> Request 1
In the piece on staying unstuck, how many assignments did the altMBA students ship, and over how many days?
> Request 2
List, in order, every step of the cycle set out in the final line of the piece on staying unstuck.

Staying Unstuck

“If you feel stuck, move. You are not a tree.”~ Germany Kent

“Don’t wait for the right answer and the golden path to present themselves. This is precisely why you’re stuck. …”

Seth Godin

I love Seth Godin. I took his altMBA class and learned to trust myself. Together, the other students and I learned how hard it is to get unstuck. In 30 days we shipped 13 grueling assignments that challenged our “stuckness.” We found that our growth came from getting unstuck and challenging the resistance (fear) we had as we faced change.

STAYING UNSTUCK?

Three months after graduating, I’m trying to stay unstuck. It’s hard to get unstuck, but staying unstuck — outside with the wind whipping around our psyches, slapping against our egos, and whistling the “you’re not good enough” tune is unsettling. And daunting. I have to revisit the cycle again and again and again.

Start. Work. Try. Sweat. Finish. Publish/Ship/Send. Fail? Repeat.

> Dataset extract
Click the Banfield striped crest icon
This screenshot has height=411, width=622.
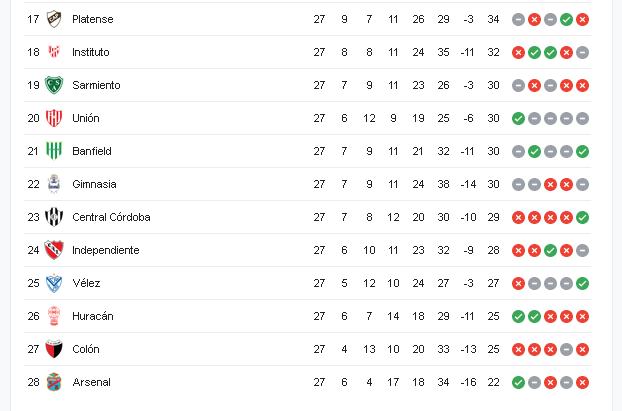[53, 151]
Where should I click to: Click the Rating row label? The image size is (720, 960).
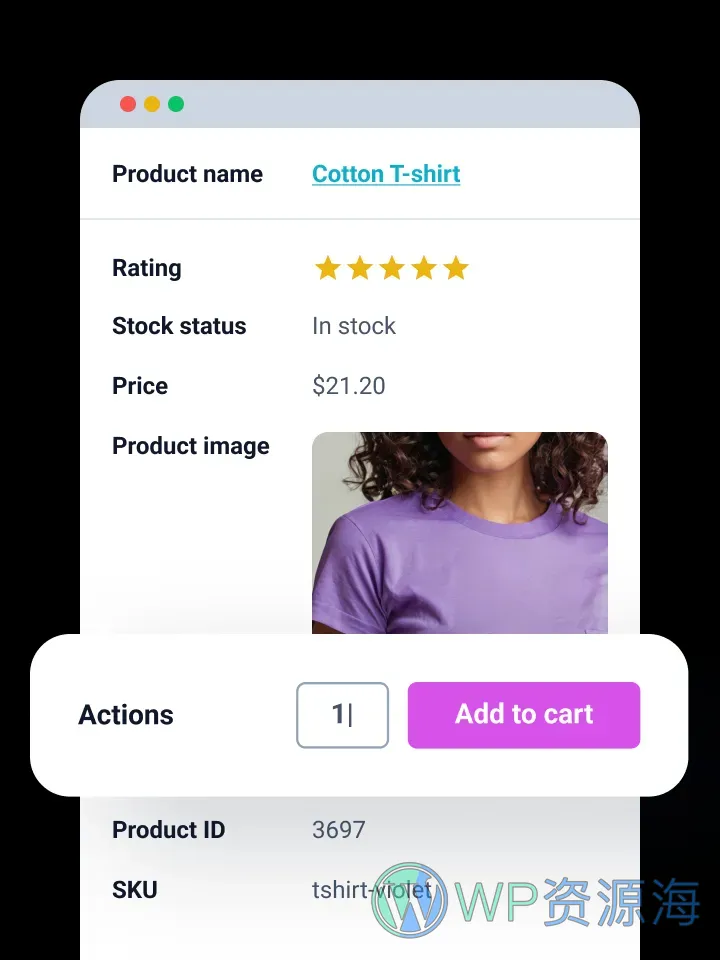click(x=147, y=268)
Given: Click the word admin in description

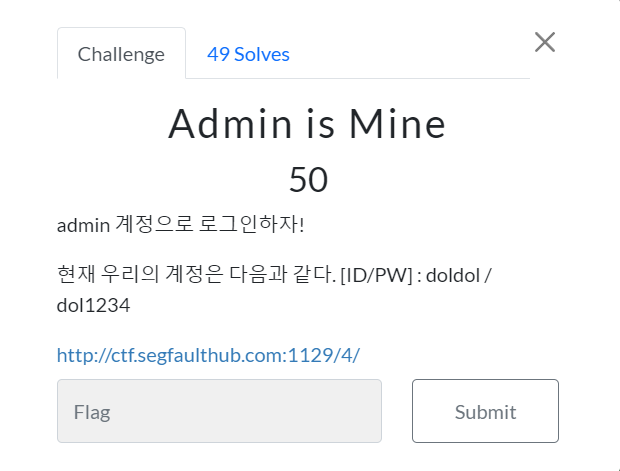Looking at the screenshot, I should coord(83,225).
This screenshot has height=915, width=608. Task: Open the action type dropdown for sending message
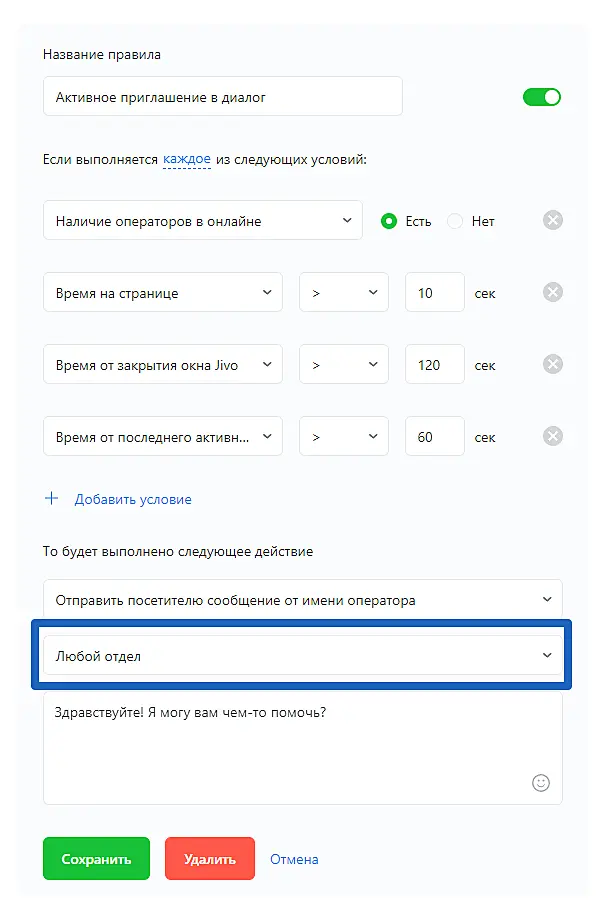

> Written response 1
They shipped 13 assignments in 30 days.

> Written response 2
Start, Work, Try, Sweat, Finish, Publish/Ship/Send, Fail?, Repeat